**Listed records**.
+ + + + +

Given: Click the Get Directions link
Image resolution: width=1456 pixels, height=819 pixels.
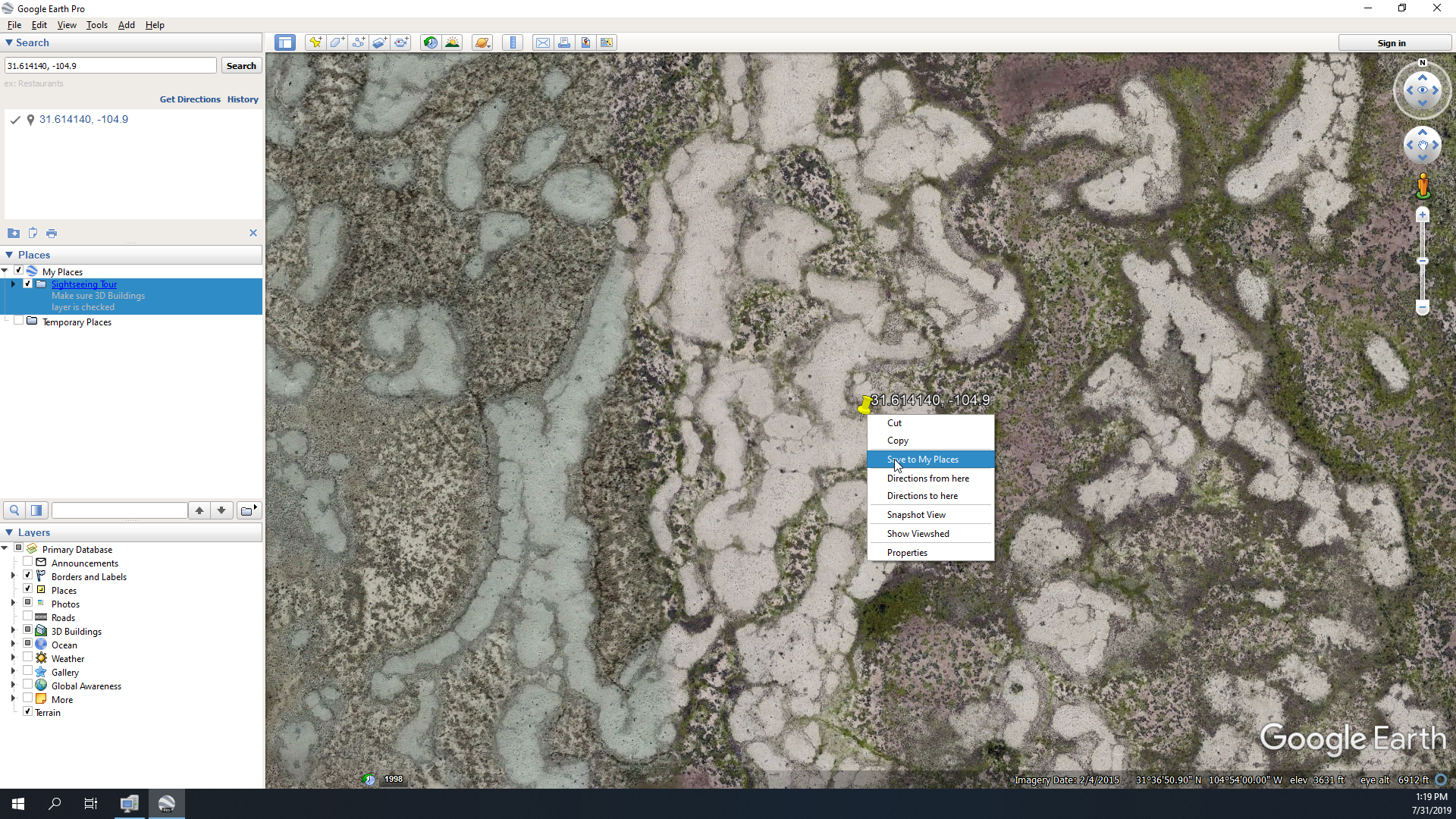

+ + + + +

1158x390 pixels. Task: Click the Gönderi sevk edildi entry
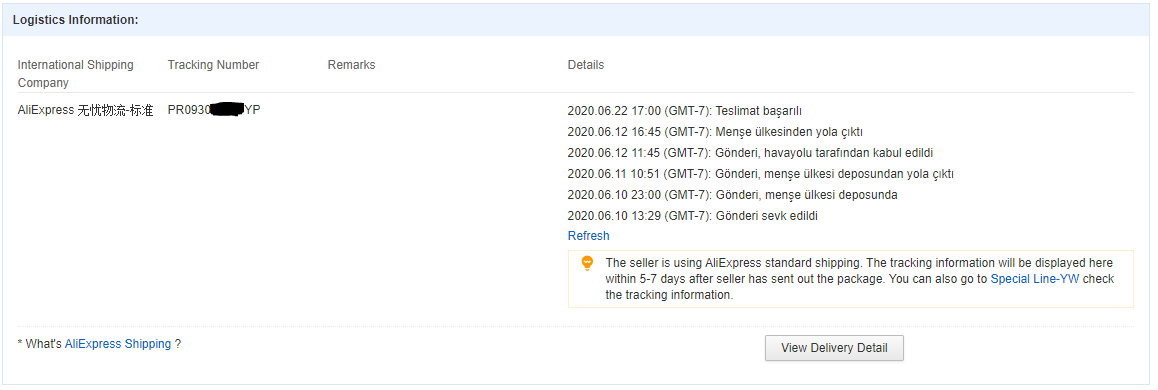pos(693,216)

+ + + + +

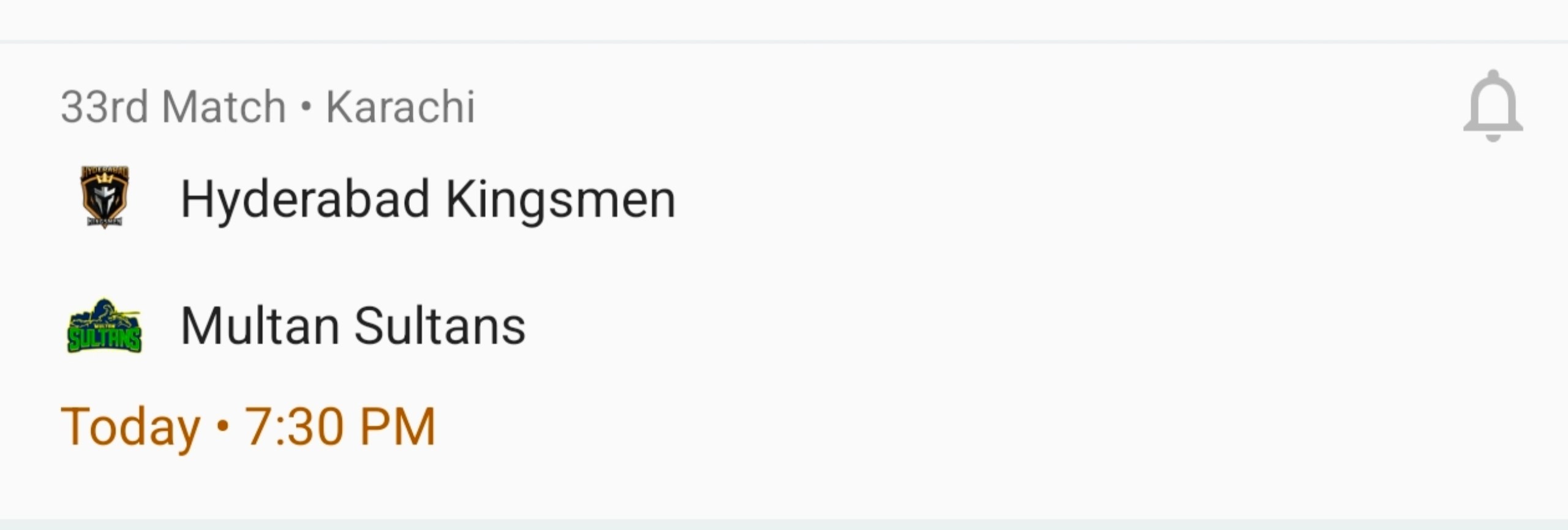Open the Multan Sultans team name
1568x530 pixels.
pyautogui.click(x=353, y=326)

+ + + + +

Only the lines above starting at the line that holds "Given: Click the Get Directions link" and ending at the line that holds "Image resolution: width=1456" are to be repeated, exactly and in full.

Given: Click the Get Directions link
Image resolution: width=1456 pixels, height=819 pixels.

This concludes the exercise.